If you experience any problems, please contact 1-800-237-7476, option 4 (Secure Email) during normal business hours; 8AM to 6PM E.S.T.

More details of Aetna's "secure" email system can be found here.

BTW, the reason they contacted me is I complained their customer web site doesn't work well with Firefox.

Aetna, you should be ashamed of yourself!

P.S. In case all that isn't enough, the "secure" email system doesn't actually encrypt the message - it just obfuscates it. I tried taking the HTML file and copying it to another system, and it opened and displayed the message immediately.

Wednesday, December 05, 2007

False positives on automated responses

My previous post was about false positives by police, so it seems appropriate to talk about false positives in another context.

I was looking for a branch of Suntrust Bank (one of the major banks in the area where I live), and discovered that most of their site only works with Internet Explorer (not uncommon, but still frustrating). So I wrote a comment to their "contact us" site, saying that I was unhappy that it wouldn't work with Firefox, especially since Firefox is more secure than IE.

I'm guessing (hoping?!?!) that it's an automated system that provided this response:

Thank you for contacting SunTrust in regards to security of the web site.

We at SunTrust understand your concerns regarding the security of our services, and we appreciate the opportunity to address them.

SunTrust has taken strong measures to ensure that your information remains confidential. The first step is the use of a secure browser. Certain browsers and certain computers have the ability to communicate securely by scrambling the information as it passes across the Internet. The method of communication is called SSL, or Secure Socket Layer. We require the use of a secure browser before a connection can be made to SunTrust's online services. After you reach us using a secure browser, we take measures to make sure your information is kept secure and confidential.

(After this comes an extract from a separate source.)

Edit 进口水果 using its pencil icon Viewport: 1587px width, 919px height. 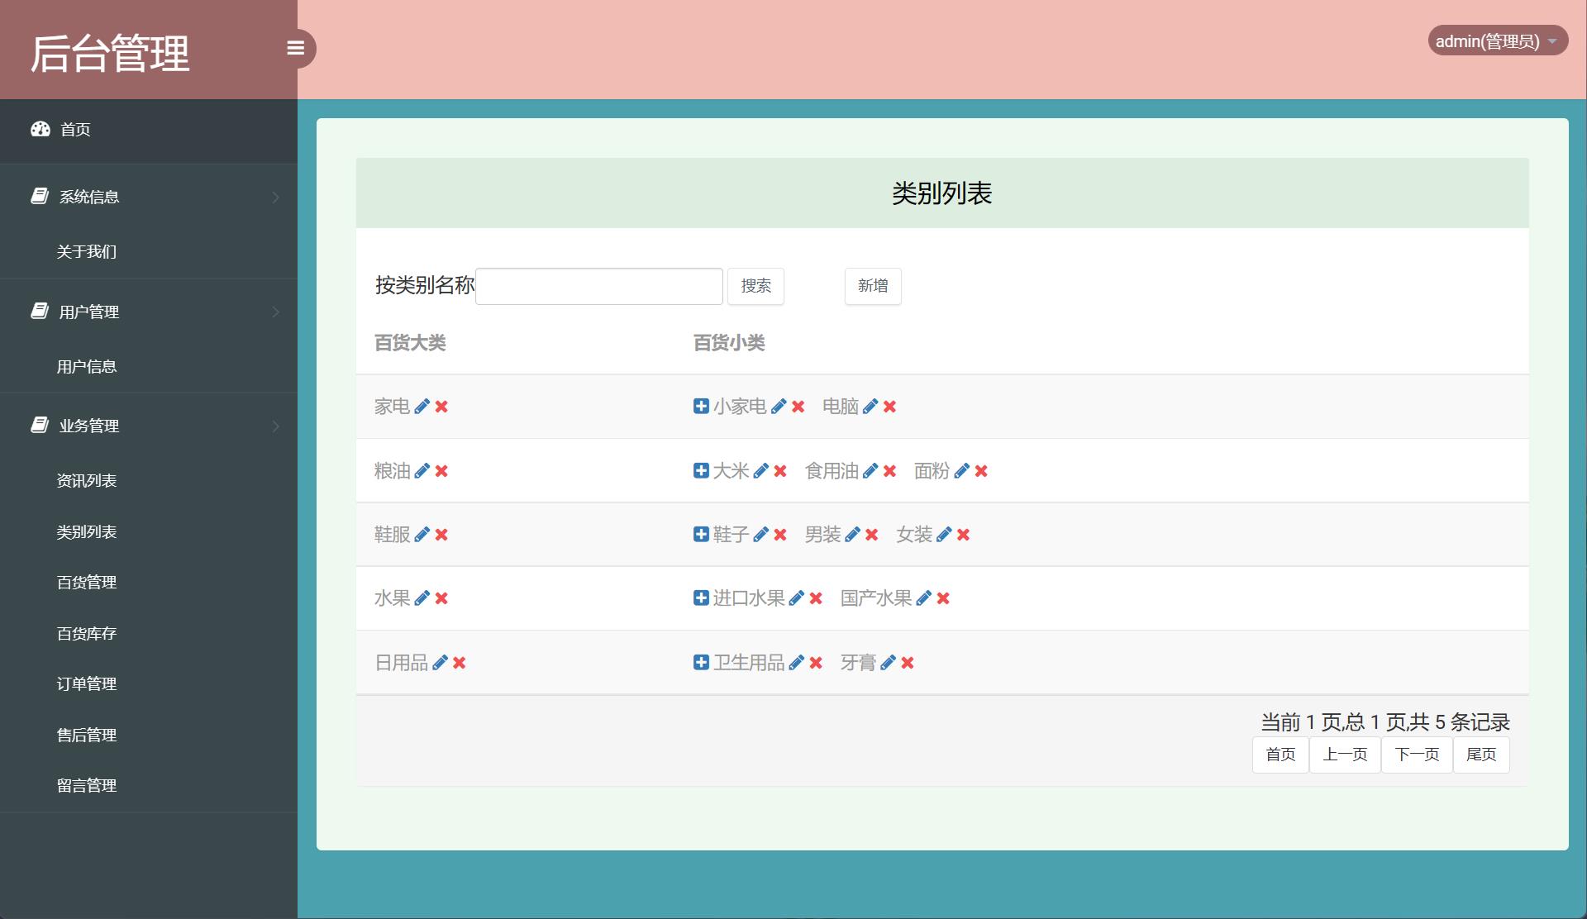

Your information passes through a firewall, which is a device specifically designed to keep out unauthorized users. The information is also scrambled again to ensure that only authorized SunTrust representatives can read it. For security purposes, SunTrust requires you to enter two sets of numbers to gain access to our Online Services, a Customer Identification Number and a password. Your password should only be known by you.

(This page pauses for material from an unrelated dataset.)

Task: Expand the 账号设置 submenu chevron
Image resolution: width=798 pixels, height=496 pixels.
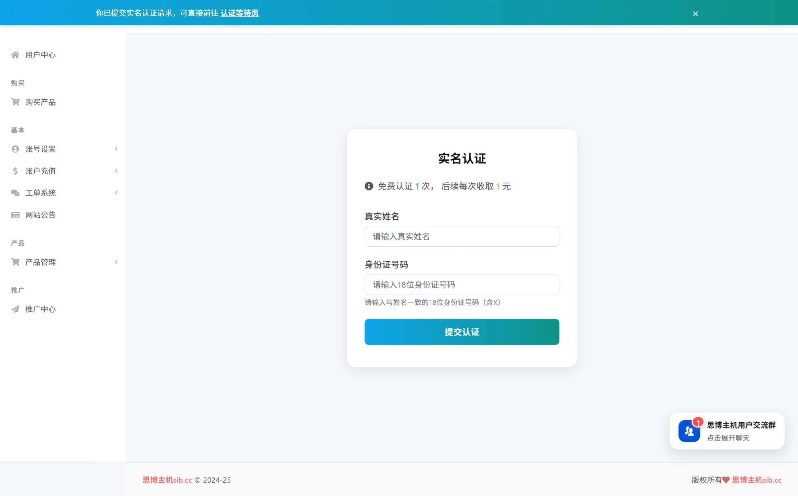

Finally, communication with our representatives regarding your accounts may occur only after your identity has been thoroughly verified.

Wow, I feel better now.

Saturday, December 01, 2007

"See something say something" false positives

There are numerous programs for ordinary citizens to report suspicious sightings. Bruce Schneier (among many others) wrote about the problems in these sorts of programs, and how they're prone to get lots of false positives.

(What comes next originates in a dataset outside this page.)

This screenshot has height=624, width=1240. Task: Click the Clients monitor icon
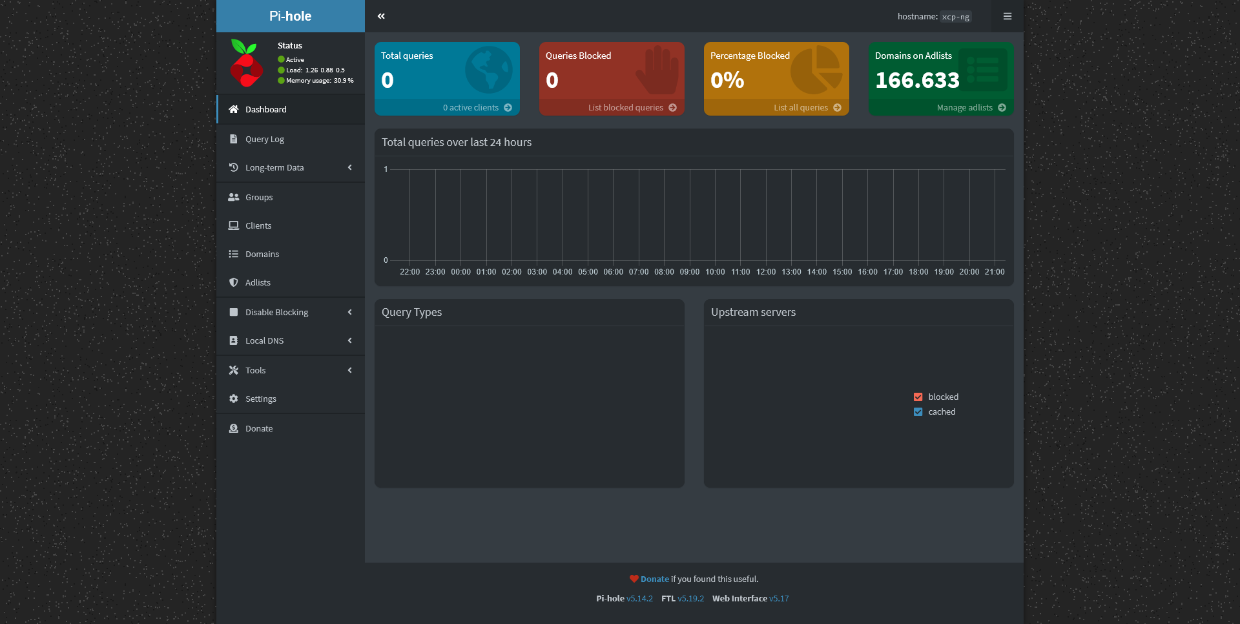234,225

Here's one to add to the list: Orthodox (and some non-Orthodox) Jewish men (and a few women) wear Tefillin as part of daily morning prayers every day except Saturday. They are somewhat odd-looking to anyone who hasn't encountered them before. Seems that passengers on a commuter train in suburban Chicago didn't know what they were. They summoned the conductor, who asked the man what he was doing. He replied "I'm praying" and didn't want to be interrupted further. So the conductor stopped the train at the next station and called the police (who, for the record, were brighter than the conductor, and did not arrest the man - contrary to some reports). Apparently one of the concerns was that the straps of the tefillin were "wires" (which is amusing, considering that they are always made of leather).

The issue isn't whether the practice is strange - many religious rituals are strange to those not familiar with them - but whether the paranoia about terrorism has gotten so out of hand that people are unable to distinguish an unusual behavior from a threatening one. But that's really not really a question - it's more a sad reflection on our times.